O Partido Progressistas (PP) comunicou ao presidente Luiz Inácio Lula da Silva (PT) que a federação formada com o União Brasil permanecerá neutra na disputa pela Presidência da República nas eleições de 2026.
A informação foi transmitida pelo líder do PP na Câmara dos Deputados, Dr. Luizinho (RJ), durante reunião realizada na terça-feira (21), no Palácio da Alvorada.
Segundo o parlamentar, a conversa tratou especificamente da atuação da federação em âmbito nacional.
“Com o presidente, conversei sobre a federação em nível nacional. Na nacional, ficaremos neutros”, afirmou Dr. Luizinho.
O que significa a neutralidade da federação
Ao optar pela neutralidade, a federação entre PP e União Brasil sinaliza que não deverá declarar apoio institucional a nenhum candidato à Presidência da República.
Na prática, a decisão abre espaço para que lideranças estaduais construam alianças de acordo com os cenários locais, respeitando as particularidades políticas de cada estado. A posição também ocorre em meio às articulações para formação dos palanques eleitorais que disputarão o Palácio do Planalto em 2026.
Como foi o encontro entre Lula e Dr. Luizinho
A reunião aconteceu um dia após Dr. Luizinho participar de uma cerimônia ao lado de Lula para a sanção de um projeto de autoria do deputado.
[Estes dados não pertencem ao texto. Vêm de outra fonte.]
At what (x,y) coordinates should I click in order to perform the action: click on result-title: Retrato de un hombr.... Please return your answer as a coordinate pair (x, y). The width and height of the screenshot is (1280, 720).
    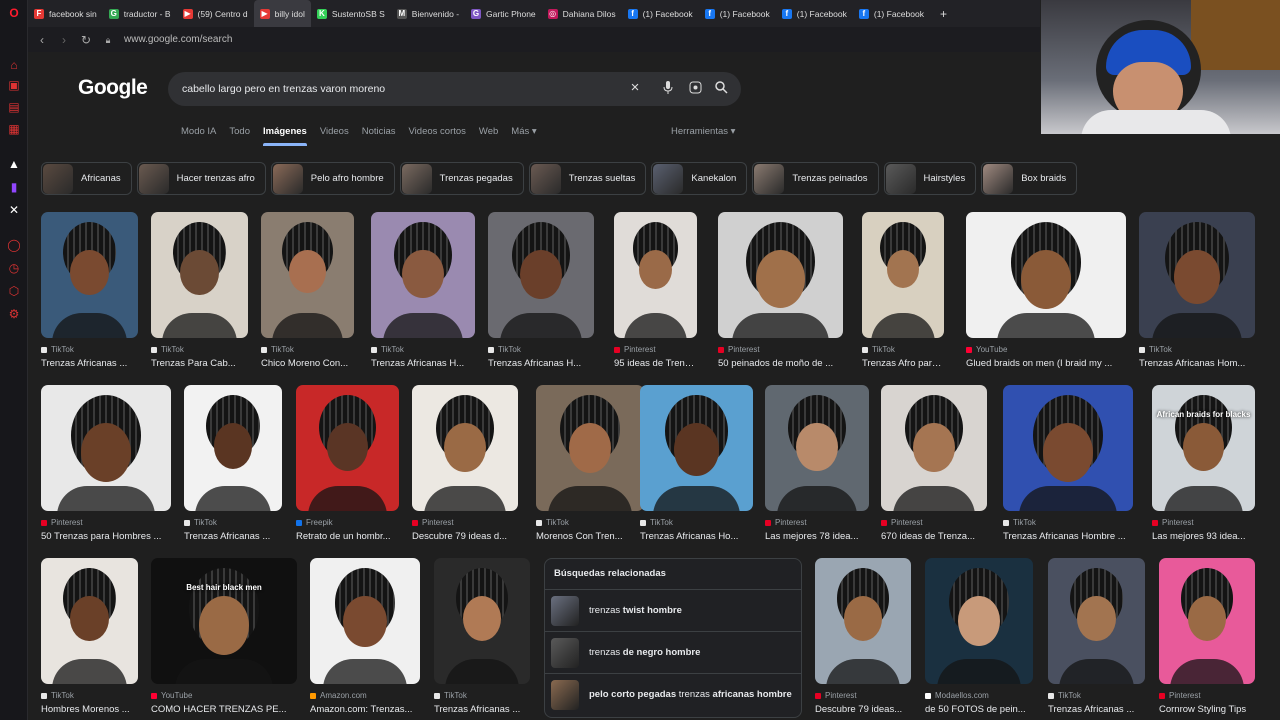
    Looking at the image, I should click on (348, 536).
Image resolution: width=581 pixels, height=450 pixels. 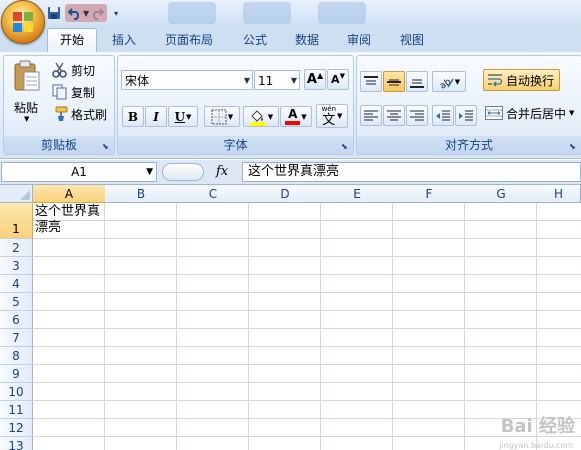 What do you see at coordinates (559, 194) in the screenshot?
I see `column-header-h: H` at bounding box center [559, 194].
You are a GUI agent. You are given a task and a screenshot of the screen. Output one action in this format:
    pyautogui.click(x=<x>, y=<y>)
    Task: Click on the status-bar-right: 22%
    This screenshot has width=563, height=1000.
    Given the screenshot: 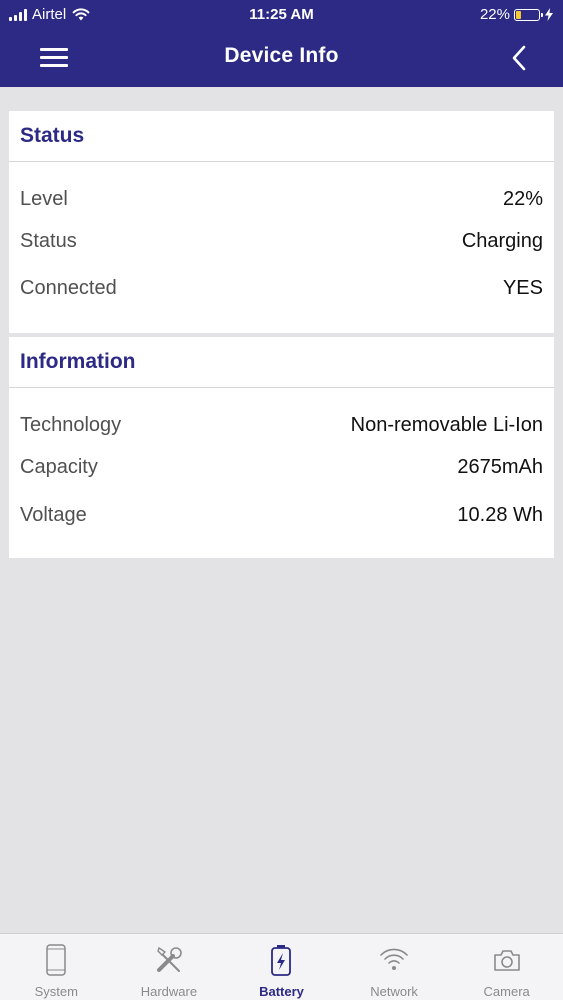 What is the action you would take?
    pyautogui.click(x=516, y=14)
    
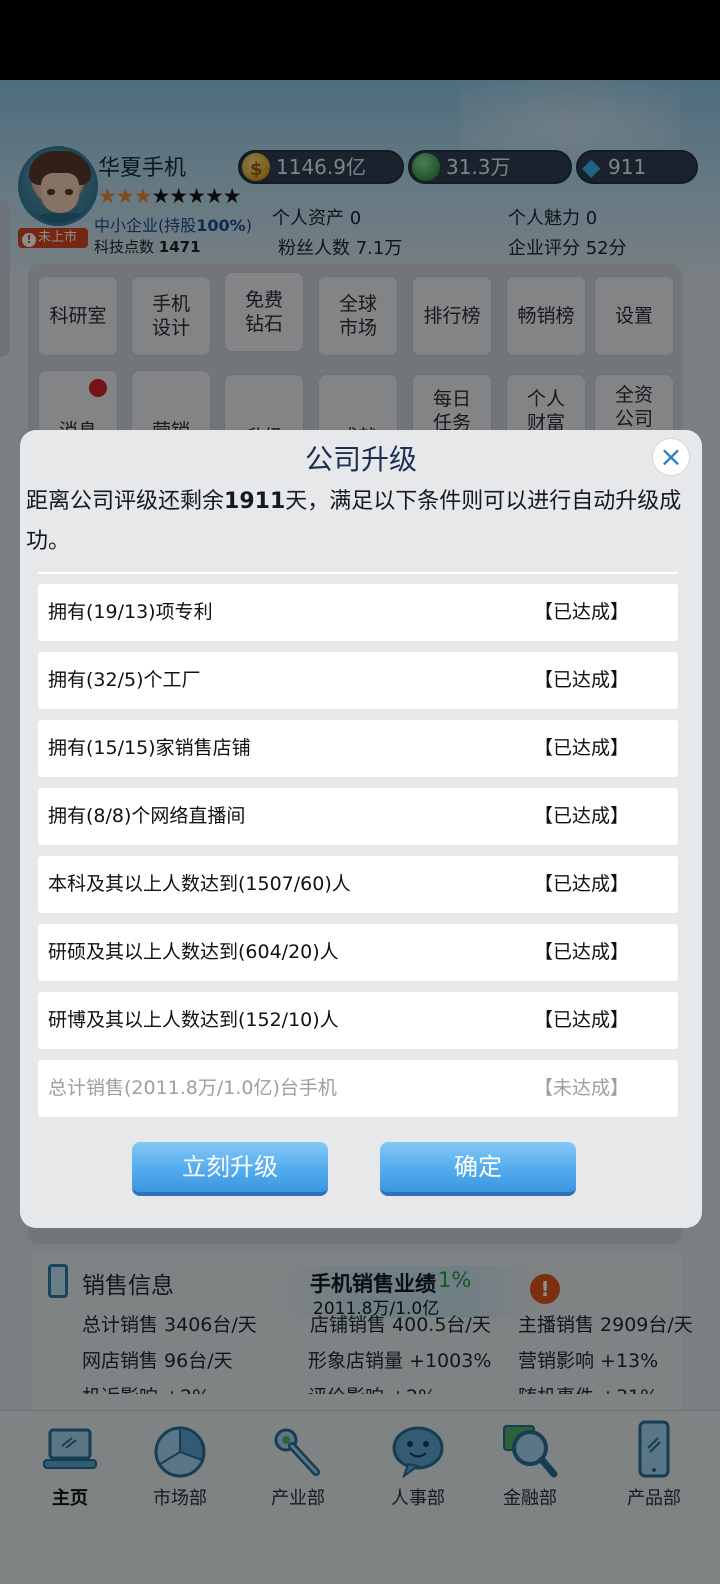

Durante a visita ao Palácio da Alvorada, o líder do PP também encontrou o ex-prefeito do Rio de Janeiro, Eduardo Paes (PSD), que esteve com o presidente para tratar da composição do palanque petista no estado.
Paes é pré-candidato ao governo do Rio de Janeiro e deverá contar com os deputados Pedro Paulo (PSD) e Benedita da Silva (PT) como candidatos ao Senado.
Como fica o cenário político no Rio de Janeiro
Apesar da neutralidade na disputa presidencial, Dr. Luizinho afirmou que a federação PP-União Brasil apoiará Douglas Ruas (PL) na corrida pelo Governo do Rio de Janeiro. O parlamentar destacou, entretanto, que o PP desistiu de indicar o candidato a vice-governador na chapa apoiada pelo grupo político de Flávio Bolsonaro (PL).
A decisão da federação PP-União Brasil de permanecer neutra na eleição presidencial reforça o cenário de intensas negociações entre partidos do chamado Centrão. Enquanto as articulações nacionais seguem em andamento, as legendas continuam construindo alianças regionais para as disputas aos governos estaduais e ao Congresso Nacional, o que pode resultar em composições diferentes entre os estados e a corrida ao Palácio do Planalto.